Eskilerden bahsedip dostluk, şükran ve basiret dolu bir hikaye anlatınca yaşlı bir adam “çok yaşa delikanlı şimdilerde böyle sohbetler olmuyor. Varsa yoksa telefonlar”... dedi. Haklısı amca, herkes iyice bir birine yabancılaştı, yalnızlaştı. Sosyalleşmek diye sosyalleşmenin sanal bir haline diyorlar artık diye sosyolojik bir çıkarım dahi yaptık. Geldiğinizde dedim benim elimde işim vardı, telefon filan yoktu gördüğünüz gibi. Ama çoğu işimi de bununla hallediyorum dedim telefonumu elime alıp şöyle bir sallayarak. Ama belli bir zamanımı ayırıyorum buradaki işe belki 1 saatimi filan diye ekledim. En sonunda her şeyde olduğu gibi, bunda da önemli olanın ölçü ve karar olduğunda mutabakata vardık.
Bazı inovatif toplum bilimcilere ve ileriyi sezip fikir yürüten bilim insanlarına kalırsa daha da sanallaşacak ve daha da yapay zekaya bağımlı hale geleceğiz. Örneğin yakın zamanda 2000 yıldır insanlığın “Marsta oksijen sorununu” aylar içinde, bir yapay zekalı robot kimyager çözdü. Bu neden mi önemli?

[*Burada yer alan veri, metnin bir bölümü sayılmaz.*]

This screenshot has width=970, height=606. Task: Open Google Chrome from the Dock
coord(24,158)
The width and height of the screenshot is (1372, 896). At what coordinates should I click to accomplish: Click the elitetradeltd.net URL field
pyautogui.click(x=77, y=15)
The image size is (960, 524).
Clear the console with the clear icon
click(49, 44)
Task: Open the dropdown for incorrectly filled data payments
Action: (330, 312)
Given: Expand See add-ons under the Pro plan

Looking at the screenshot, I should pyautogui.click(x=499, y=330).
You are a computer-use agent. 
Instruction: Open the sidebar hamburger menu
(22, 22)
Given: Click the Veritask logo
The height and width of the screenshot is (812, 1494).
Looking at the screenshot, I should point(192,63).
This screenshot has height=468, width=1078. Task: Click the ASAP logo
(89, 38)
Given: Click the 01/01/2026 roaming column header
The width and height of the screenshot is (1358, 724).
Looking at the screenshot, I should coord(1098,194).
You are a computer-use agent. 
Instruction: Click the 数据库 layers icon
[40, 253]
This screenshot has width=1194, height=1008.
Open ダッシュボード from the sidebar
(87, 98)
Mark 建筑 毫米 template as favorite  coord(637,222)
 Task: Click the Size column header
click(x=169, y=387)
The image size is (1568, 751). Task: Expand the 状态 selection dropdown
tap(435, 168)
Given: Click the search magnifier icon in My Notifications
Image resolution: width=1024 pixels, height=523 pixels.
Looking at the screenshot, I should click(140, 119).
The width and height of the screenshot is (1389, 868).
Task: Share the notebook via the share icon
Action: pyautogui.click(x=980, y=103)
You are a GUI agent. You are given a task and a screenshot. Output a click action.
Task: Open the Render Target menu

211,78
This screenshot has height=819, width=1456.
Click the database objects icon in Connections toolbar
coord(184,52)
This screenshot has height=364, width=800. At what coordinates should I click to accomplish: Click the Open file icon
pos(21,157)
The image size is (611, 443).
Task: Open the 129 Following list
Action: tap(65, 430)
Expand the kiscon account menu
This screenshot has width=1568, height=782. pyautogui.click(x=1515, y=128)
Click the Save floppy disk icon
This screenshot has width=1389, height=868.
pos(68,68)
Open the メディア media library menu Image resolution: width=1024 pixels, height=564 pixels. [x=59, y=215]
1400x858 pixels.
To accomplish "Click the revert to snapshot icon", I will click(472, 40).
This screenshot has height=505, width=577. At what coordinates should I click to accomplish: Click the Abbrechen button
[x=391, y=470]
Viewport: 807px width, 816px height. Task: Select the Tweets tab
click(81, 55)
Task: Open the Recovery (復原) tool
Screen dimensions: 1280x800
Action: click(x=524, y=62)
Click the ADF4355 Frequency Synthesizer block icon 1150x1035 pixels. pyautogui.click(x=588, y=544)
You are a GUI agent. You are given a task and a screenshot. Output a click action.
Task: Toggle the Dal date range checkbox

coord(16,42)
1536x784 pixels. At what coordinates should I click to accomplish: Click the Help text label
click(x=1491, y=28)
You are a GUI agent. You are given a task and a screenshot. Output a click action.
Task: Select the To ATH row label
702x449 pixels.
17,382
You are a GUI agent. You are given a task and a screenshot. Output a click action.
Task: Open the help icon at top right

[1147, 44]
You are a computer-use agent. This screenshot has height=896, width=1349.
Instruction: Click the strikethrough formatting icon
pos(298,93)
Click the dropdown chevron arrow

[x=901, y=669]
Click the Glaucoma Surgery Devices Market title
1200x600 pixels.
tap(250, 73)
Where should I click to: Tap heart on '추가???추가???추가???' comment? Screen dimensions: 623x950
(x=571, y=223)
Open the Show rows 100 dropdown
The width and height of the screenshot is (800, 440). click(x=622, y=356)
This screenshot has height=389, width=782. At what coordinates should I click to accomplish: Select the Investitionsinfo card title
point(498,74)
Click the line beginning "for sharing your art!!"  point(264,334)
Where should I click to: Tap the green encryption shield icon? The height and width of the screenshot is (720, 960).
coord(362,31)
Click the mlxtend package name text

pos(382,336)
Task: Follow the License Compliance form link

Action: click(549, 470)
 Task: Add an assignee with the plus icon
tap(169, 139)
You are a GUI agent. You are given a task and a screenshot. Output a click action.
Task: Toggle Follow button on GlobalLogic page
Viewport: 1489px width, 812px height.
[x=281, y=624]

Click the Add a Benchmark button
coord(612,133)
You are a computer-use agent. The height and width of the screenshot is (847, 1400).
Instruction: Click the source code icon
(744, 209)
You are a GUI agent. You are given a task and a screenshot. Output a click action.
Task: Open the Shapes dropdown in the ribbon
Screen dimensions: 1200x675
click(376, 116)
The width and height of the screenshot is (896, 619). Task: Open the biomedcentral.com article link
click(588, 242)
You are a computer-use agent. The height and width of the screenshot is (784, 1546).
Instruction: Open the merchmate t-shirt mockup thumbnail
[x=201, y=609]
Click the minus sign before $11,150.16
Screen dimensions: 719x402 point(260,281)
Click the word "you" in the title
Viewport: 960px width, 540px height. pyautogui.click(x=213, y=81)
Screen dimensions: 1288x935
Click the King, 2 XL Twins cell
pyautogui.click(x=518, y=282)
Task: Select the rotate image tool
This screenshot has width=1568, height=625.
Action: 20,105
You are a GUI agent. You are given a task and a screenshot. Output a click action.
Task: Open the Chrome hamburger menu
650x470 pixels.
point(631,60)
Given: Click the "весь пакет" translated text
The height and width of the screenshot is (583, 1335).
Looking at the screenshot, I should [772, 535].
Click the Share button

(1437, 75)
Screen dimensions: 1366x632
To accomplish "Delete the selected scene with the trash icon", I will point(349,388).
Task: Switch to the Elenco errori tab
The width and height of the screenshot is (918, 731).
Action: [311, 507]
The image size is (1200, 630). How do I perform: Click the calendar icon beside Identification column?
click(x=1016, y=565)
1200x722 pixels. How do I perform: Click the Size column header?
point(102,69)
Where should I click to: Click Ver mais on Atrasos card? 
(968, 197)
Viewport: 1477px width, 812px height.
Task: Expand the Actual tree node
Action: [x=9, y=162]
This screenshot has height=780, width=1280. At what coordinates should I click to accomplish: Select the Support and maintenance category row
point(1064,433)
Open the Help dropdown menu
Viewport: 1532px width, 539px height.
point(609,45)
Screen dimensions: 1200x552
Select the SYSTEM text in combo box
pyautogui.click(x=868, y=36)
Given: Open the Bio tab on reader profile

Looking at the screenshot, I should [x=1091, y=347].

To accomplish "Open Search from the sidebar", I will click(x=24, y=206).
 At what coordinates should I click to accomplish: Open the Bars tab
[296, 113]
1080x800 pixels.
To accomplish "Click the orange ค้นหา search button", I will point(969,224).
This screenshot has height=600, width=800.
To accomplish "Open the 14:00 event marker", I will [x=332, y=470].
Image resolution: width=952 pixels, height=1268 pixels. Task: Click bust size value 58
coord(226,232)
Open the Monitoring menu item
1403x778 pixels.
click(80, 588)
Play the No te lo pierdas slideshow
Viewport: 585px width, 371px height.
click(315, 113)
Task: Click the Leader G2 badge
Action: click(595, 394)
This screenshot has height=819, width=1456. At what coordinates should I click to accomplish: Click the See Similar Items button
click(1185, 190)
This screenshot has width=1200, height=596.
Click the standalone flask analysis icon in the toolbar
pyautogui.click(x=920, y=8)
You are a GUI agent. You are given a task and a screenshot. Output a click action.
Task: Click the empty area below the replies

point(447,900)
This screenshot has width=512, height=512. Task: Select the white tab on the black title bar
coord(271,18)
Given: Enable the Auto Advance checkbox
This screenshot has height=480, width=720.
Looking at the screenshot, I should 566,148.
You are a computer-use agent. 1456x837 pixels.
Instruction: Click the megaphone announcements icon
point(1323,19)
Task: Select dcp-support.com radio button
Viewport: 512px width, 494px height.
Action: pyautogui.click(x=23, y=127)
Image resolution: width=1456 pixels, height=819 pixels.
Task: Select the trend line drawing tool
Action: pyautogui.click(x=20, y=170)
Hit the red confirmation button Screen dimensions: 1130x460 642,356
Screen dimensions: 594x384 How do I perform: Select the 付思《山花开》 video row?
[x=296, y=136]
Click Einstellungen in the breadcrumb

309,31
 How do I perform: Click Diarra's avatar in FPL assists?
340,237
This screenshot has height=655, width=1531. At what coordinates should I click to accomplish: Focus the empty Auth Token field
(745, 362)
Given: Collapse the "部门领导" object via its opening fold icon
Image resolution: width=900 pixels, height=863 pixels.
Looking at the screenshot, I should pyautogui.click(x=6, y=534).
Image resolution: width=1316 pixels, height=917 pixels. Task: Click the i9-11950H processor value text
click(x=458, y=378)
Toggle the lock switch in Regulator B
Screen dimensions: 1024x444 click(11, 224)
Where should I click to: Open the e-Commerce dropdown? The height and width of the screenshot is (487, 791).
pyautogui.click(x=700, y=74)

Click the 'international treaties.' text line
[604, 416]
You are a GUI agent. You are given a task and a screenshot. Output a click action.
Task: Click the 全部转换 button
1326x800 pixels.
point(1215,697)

Bir gün gezegenimiz dışında başka yerlere gitmemiz gerekirse bu en yakın ve bizimkine birazcık benzer konumda olan Mars’tan başlayacak deniyor. Tabi çok ince atmosfer, b8zim felaket olabilecek hava şartlarını, oksijen ihtiyacı gibi sorunları çözebilirsek. Rus bilgin Kardeşev’in ortaya attığı ‘kardeşev’ ölçeğine göre insanlığın belli seviyelere ulaşması belirli miktarlarda enerjiyi kontrol etme ve kullanabilme kapasitesine bağlı. Peki tüm bunların cep telefonuyla ne ilgisi var. Doğrudan bir ilgisi yok tabi ki. Ama insanları yapay zekaya aşina hale getirdiği de kesin.
Bu gidişle enerjiyi, kuantumu, evreni yıldız fallarına ve büyüye indirgeyen ezoterik, mistik akımlardan daha fazla ortaya çıkacak gibi görünüyor. Çünkü insanlık sanallaştıkça, bilimsel buluşlar hayatımızı kolaylaştırsa bile mana arayışımız da ona keza çoğalacak. Hayatımıza yeni mana ve yeni anlatılar uydurma ihtiyacı duyacağız. Gerçeklik ve sanallık arttıkça dengeleme ihtiyacımız doğacak. Soyutlamak ve kurgulamak isteyeceğiz.
Burada sanat devreye girecek gibi... Sanat bize yeni çözüm yolları sunarken, dengeyi kurabilmemize, yaşamımıza anlam katarken haz ve mutluluk ihtiyacımıza cevap verecek tek şey.
19. YY. sanayi devriminde ortaya çıkan üretim fazlalığı ve boşa çıkan insanlık yeni kavramlarla tanışmıştı. filanörlük, bohemlik, aylaklık vs. Sanatın da atık müzelerde yüzüne bakılan bir obje değil de hayatın içine girmesi gereken bir olgu olarak algılanması gerekiyordu. Şu günlerde bize normalmiş gibi gelen pratik tasarımları o zaman ortaya çıkan Bauhaus ekolü sanatçıları tasarlamışlardır. Bildiğimiz ünlü ev eşyaları yapı marketinin adı 19. Yy. Da yeni tasarım ve sanat ekolünün adıydı. Peki şimdi ne olacak toplumdan daha da uzaklaşıp bir ucube haline gelen yapıt, gösteri, enstalasyon ve kurgularla bunun olamayacağı kesin. Daha gerçekçi, insana fikren ve duygu olarak katkılar ve sıçramalar sunarken estetik haz yaşatacak bir kurgu lazım. Sanatın var oluşu tamda buyken bizi yabancılaştıran sanal aleme bütünüyle ram olması kanımca bir çelişki. Peki benim gibi düşünen sanatçılar ne mi yapacak? Bakalım... bekleyip göreceğiz.